Assigned task:
Each line below with the string "computer" should be copied.
*** Opening of Data for analysis ***
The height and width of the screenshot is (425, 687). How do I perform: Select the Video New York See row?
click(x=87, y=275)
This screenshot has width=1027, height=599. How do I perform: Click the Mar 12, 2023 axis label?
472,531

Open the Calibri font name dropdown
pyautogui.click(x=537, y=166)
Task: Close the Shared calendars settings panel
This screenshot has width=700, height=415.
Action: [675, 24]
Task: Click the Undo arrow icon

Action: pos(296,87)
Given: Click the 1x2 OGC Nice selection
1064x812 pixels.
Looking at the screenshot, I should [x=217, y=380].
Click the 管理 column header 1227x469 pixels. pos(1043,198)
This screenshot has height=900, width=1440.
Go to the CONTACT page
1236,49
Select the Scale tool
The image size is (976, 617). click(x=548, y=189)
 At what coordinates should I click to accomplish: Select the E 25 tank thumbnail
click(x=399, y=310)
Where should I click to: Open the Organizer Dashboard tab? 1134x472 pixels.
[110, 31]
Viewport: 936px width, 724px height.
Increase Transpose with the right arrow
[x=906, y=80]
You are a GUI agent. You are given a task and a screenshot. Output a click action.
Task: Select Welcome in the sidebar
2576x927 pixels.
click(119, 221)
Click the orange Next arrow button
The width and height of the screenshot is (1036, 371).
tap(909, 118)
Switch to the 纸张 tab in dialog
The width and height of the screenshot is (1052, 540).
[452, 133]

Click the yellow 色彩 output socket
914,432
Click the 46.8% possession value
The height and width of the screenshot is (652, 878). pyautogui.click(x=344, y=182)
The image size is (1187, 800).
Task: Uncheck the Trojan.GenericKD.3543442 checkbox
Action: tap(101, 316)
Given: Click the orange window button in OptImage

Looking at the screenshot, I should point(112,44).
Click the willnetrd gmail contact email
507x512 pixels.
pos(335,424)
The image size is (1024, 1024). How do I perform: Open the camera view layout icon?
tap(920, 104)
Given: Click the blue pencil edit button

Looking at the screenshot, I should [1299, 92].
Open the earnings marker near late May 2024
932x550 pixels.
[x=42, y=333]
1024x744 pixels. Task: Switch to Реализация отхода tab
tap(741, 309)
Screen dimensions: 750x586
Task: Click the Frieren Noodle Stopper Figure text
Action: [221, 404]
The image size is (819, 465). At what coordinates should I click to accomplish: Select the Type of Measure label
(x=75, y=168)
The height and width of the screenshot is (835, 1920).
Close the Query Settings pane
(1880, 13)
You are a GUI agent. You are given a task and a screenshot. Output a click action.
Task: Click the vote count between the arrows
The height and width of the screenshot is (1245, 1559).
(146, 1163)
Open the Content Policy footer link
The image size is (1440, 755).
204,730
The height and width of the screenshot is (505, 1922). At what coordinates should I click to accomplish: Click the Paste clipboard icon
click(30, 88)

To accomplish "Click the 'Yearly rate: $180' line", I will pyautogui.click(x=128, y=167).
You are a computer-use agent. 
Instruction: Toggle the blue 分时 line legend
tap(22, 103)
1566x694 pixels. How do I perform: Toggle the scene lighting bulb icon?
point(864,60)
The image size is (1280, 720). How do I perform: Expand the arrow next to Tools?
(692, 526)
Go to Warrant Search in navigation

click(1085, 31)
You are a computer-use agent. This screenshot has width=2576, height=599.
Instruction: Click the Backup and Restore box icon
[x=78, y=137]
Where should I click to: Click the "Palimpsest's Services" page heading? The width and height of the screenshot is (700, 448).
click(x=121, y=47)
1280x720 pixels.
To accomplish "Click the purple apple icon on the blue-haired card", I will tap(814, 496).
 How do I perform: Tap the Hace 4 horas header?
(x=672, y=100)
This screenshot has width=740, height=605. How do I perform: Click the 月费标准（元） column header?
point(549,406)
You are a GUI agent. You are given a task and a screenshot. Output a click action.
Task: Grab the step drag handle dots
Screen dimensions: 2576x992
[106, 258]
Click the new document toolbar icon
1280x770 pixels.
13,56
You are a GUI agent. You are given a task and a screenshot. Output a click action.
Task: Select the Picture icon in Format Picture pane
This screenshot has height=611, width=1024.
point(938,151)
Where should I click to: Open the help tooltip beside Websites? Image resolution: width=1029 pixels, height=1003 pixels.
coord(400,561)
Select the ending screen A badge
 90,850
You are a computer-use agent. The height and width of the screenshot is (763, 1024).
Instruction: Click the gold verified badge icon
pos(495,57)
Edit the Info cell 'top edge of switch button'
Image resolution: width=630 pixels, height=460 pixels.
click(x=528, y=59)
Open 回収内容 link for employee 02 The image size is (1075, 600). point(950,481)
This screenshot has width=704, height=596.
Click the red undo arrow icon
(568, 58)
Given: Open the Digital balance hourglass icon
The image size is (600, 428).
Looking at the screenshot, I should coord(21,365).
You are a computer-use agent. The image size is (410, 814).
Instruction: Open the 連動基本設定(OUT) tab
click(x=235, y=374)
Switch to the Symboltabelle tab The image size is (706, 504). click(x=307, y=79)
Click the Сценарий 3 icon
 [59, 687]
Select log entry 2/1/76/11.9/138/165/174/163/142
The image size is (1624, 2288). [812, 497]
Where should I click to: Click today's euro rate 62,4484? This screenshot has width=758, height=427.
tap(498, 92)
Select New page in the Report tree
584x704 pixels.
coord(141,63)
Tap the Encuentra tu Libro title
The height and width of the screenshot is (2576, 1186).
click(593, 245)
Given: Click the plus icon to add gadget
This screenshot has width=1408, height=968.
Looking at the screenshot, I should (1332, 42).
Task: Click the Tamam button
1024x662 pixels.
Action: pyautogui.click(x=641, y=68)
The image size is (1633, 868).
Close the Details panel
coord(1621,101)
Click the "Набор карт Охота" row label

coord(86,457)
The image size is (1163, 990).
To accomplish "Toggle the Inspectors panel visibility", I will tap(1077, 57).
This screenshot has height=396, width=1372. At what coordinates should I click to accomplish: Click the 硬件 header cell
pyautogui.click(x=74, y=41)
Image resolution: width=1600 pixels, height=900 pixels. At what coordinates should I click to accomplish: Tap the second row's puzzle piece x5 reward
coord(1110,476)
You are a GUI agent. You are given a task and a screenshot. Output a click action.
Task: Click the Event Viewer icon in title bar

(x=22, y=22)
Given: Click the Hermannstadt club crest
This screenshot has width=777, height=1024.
*** Close of Data for analysis ***
Answer below:
You are a computer-use agent. 
You are a computer-use agent. This screenshot has width=2576, height=599.
You are a computer-use agent. The height and width of the screenshot is (763, 1024).
You are a computer-use agent. The image size is (410, 814).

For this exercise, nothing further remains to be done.